Medford/Somerville. Fracking, also die Förderung von Gas, Öl oder Grundwasser aus Gestein, kann die Erdbebenaktivität erhöhen. Das berichtet ein Team der Tufts University im US-Staat Massachusetts im Fachjournal "Science".

Beim Fracking wird durch eine Bohrung unter hohem Druck eine Flüssigkeit in den Untergrund gepresst. Dadurch können Gase und Flüssigkeiten zur Bohrung fließen und unter anderem als Energieträger gewonnen werden. Als Flüssigkeit, auch Fracfluid genannt, dient mit Stütz- und Verdickungsmitteln versetztes Wasser.

Seit Anfang der 1990er Jahre und insbesondere in den USA ab etwa dem Jahr 2000 fokussiert sich die Förderung mittels Fracking auf sogenanntes unkonventionelles Erdöl und Erdgas, auch "Schiefergas" genannt. Der dortige Fracking-Boom veränderte den US-Energiemarkt und sorgte für einen Preisverfall. Dies führte zu einer Debatte über die Rentabilität des Verfahrens.
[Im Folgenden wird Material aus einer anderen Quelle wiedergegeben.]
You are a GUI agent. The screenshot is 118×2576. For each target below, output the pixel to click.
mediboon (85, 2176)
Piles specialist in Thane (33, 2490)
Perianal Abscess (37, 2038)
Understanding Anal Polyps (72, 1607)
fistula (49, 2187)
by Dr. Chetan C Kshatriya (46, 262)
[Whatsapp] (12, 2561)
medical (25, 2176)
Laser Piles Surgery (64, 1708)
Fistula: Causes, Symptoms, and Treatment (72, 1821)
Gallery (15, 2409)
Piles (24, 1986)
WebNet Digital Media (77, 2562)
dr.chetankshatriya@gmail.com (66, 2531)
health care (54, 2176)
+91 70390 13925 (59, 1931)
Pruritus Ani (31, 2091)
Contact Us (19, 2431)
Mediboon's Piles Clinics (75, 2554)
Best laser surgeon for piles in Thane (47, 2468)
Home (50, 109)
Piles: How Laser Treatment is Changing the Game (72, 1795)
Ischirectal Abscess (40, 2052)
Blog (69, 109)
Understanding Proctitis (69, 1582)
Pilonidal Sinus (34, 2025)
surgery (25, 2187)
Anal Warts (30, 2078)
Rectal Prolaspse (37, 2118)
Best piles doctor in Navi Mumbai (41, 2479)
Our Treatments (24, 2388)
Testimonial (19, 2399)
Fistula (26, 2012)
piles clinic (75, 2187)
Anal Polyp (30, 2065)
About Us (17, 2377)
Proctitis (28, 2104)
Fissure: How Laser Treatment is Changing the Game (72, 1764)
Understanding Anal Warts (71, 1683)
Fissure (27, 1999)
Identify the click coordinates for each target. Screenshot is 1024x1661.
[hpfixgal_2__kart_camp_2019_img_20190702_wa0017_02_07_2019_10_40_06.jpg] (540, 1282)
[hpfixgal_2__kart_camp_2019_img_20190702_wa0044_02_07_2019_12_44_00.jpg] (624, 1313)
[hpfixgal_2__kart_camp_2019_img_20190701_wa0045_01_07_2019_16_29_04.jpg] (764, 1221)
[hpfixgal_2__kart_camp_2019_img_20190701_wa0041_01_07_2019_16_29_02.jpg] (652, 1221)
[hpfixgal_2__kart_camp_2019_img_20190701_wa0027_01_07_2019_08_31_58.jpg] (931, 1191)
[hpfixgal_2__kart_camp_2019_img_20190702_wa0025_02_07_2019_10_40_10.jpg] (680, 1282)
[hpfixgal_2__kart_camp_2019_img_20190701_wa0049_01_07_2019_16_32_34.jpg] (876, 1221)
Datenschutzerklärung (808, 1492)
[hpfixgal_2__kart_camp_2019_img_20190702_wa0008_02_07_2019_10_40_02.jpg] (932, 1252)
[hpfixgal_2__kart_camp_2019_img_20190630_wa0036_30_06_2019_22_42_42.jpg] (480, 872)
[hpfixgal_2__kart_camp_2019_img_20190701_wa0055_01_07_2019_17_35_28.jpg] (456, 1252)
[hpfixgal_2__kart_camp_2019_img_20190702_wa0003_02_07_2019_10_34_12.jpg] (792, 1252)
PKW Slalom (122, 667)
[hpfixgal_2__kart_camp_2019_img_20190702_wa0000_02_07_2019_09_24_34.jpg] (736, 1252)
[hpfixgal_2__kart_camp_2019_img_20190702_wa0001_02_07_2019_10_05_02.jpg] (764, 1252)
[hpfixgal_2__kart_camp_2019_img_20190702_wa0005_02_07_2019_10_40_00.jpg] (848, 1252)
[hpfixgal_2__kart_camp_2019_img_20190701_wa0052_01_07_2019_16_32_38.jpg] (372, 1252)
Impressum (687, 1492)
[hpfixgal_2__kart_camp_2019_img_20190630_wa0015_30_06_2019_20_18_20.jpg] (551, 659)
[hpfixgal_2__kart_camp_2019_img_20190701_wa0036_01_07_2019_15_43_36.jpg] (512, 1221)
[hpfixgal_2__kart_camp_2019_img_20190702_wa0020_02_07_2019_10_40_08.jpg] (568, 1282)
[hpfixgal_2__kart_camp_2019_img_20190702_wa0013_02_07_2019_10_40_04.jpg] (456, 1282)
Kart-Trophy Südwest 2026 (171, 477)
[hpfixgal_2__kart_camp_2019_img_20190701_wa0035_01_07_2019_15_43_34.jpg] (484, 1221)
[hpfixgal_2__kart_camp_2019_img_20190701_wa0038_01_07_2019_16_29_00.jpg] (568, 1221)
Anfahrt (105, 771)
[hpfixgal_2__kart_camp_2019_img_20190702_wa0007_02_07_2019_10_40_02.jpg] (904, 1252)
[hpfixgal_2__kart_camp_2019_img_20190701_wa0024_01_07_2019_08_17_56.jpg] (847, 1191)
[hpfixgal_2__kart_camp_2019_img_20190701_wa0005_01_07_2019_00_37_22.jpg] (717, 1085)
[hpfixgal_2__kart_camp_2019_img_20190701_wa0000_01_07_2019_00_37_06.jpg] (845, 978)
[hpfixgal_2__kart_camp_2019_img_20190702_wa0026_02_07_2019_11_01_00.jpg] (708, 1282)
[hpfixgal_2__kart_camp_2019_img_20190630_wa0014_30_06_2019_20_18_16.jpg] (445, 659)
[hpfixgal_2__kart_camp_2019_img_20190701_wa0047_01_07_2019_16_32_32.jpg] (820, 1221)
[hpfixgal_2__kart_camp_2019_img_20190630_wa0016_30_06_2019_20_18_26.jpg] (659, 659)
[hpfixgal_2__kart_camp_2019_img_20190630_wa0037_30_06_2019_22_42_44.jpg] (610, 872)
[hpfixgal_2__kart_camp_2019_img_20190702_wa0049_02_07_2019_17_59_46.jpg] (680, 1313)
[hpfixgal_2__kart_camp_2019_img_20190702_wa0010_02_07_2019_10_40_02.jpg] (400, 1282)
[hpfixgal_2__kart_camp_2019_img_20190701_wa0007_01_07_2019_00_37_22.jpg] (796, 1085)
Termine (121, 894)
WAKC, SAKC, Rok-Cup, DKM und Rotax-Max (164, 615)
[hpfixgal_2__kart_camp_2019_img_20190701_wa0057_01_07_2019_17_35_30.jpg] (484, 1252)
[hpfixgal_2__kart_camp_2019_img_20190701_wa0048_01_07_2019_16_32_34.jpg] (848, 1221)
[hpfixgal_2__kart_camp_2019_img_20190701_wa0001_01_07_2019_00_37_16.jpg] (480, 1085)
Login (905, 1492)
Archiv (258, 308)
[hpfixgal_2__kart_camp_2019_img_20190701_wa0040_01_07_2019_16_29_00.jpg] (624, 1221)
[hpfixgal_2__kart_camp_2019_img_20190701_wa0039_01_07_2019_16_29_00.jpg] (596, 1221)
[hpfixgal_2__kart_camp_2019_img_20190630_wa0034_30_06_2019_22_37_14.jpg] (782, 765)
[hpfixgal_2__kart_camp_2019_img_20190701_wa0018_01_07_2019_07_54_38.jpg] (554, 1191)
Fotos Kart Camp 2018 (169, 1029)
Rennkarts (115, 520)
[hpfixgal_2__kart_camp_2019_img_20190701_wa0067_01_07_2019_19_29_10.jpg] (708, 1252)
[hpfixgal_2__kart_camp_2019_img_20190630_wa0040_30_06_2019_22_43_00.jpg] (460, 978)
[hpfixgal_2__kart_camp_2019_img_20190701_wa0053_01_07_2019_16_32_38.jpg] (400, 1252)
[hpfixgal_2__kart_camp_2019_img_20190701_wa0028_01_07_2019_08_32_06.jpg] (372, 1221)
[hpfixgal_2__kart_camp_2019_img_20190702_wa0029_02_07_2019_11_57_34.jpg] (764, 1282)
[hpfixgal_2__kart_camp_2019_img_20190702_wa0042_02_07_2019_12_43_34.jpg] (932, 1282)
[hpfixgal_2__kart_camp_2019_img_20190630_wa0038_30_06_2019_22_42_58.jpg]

Der Haken: Wenn die Fracking-Flüssigkeit mehr als einen Kilometer hinabgepresst wird, kann sich die seismische Aktivität in der Umgebung erhöhen.

Domino-Effekt

Bisher hatte man angenommen, dass derartige Veränderungen auf die unmittelbare Umgebung der Bohrlöcher, in die die Flüssigkeit diffundiert, beschränken würden. Das Forschungsteam berichtet jedoch, dass Fracking auch Konsequenzen jenseits dieser geografischen Grenzen haben kann. Fracfluid-Injektionen in die Tiefen können sich nämlich über Netzwerke von Bruchlinien aus früheren Bohrungen verbreiten. Je zerlöcherter der Boden ist, desto gefährlicher wird es: Die langsamen Gleitvorgänge der Wassermischungen erzeugen einen Domino-Effekt, der die Erdbebengefahr in der gesamten Region erhöht. In manchen Teilen der USA, insbesondere an der ohnehin erdbebengefährdeten Westküste, würden menschengemachte Erschütterungen des Erdkörpers bereits häufiger auftreten als solche mit natürlichen Ursachen.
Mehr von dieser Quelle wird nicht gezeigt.